Mary Stein: St. Tammany got like a, not a pack, but they got a private nonprofit ground swept the. There are some citizens who use the library who are just like Reverend Anderson. They are change agents, and they started a website, they've raised money, they have a template, and I think it's this St. Tammany Citizens for Library Alliance or something like that. I will email that to you. I have so many papers now that I don't even know where stuff is, but they have a template and they have the, everything right there on their website. And two of those women spoke at the house committee. And I'm just, I love them. I love them. I want to be related to them. So there we go. Manny's putting some things up, but it's the St. Tammany Alliance. And if I tried to go to the internet right now, I'd probably kill the Zoom, but I I will email that to you or maybe I can find it on my phone. How about that?

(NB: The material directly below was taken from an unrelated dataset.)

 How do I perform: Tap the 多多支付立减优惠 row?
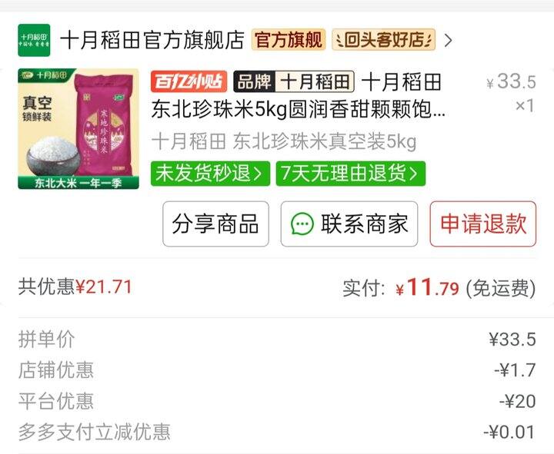(277, 432)
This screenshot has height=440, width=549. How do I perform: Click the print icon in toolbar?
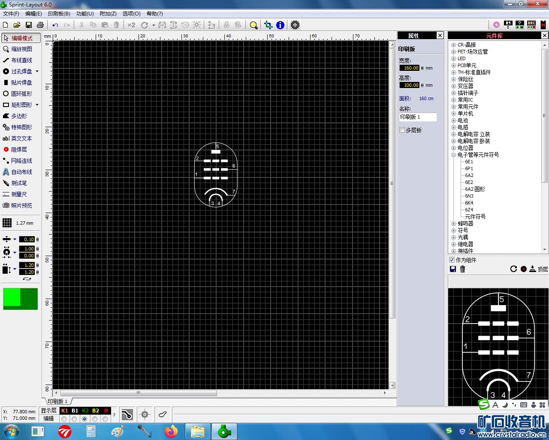point(40,25)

Generally speaking. Just I think that's probably true reading things Here we are. I like the idea of it. So I think for those who are interested in making sure what, interested in making sure that you have the autonomy to go to the library and pick out what it is that you want to read for yourself and your children.

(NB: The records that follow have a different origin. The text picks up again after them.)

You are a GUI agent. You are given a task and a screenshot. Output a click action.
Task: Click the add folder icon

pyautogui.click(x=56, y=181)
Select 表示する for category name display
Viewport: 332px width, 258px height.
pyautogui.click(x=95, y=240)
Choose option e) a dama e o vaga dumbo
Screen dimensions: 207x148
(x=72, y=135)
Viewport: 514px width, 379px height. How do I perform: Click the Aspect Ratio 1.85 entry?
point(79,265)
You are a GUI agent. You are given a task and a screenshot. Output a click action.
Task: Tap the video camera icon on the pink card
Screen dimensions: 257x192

Pepper Roussel: Who are considered minors under the age of 18. I could read to my legislator, but she's, anyway the short version, long story is there are bills that are on the house going to the house floor, and they threaten the, or they challenge what is seen as pornographic, what is seen offensive and trying to do a public good.

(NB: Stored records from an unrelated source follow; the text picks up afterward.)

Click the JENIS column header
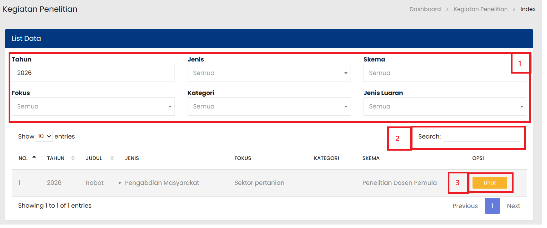Screen dimensions: 547x228 (132, 158)
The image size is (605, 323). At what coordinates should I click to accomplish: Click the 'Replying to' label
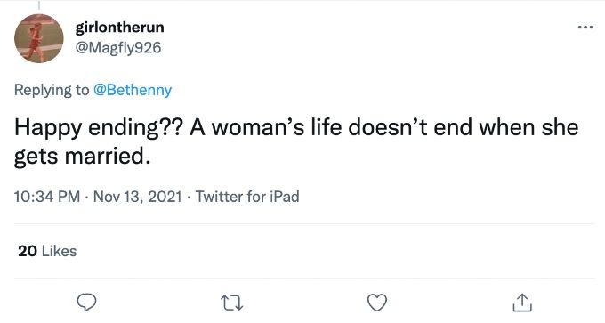point(52,90)
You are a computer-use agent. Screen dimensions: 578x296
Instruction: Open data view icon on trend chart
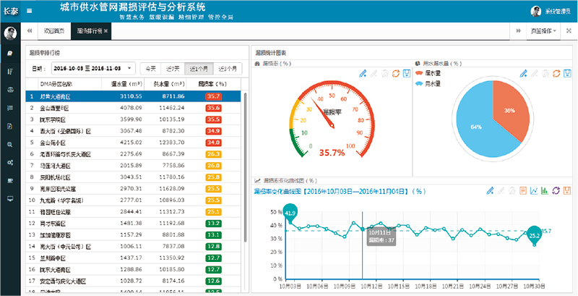(523, 190)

Manny Patole: Yeah, so I, I wanted to connect what Mary was saying with what Veneeth was mentioning earlier. It is a very slippery slope from the libraries to books. It's an even faster highway from the books to the internet as a person who's worked in the Middle East and in places in Sub-Saharan Africa and Asia, where a lot of internet censorship is there. And it's also a place where a lot of kids, to your point of reading or getting pornography, it's also where a lot of people get their work and entertainment from as well. And you can already start seeing how certain things are throttled or decelerated in terms of when you're accessing certain websites. But think about how this will be a precursor to banning the internet. Keep this in mind, and when you're doing that comment on that bead document too, make sure you're putting in there, where is the equity for preventing the access to academic materials? Because that is, if you're not seeing the what's ahead, if you're seeing this idea of how some libraries in certain places are providing digital access to other people throughout the country and the world for that matter, you start preventing people from getting access to those books, it will then extend into the digital realm as well. So keep that in mind and think about you may only think about the worst case scenario in, in the analog form, but think about how that goes into the digital form as well as it is

Pepper Roussel: just the beginning. And just as an f y I, I feel compelled to say this, even though I know you already know it, but people don't pass laws just to address a one thing. It's, there's always a multifaceted reason to change a law, right? So the way that we operate and we function in community with each other. All of that said, I will put away my soapbox and thank you Mary Stein for being here on this fine Friday morning. Again I know it's a long weekend. I don't wanna keep you here too terribly long. We'll ask for some community announcements and then if Mary's got time and one, stay and answer any more questions or just chat about the horrors that are going on in Baton Rouge these days, happy to stick around.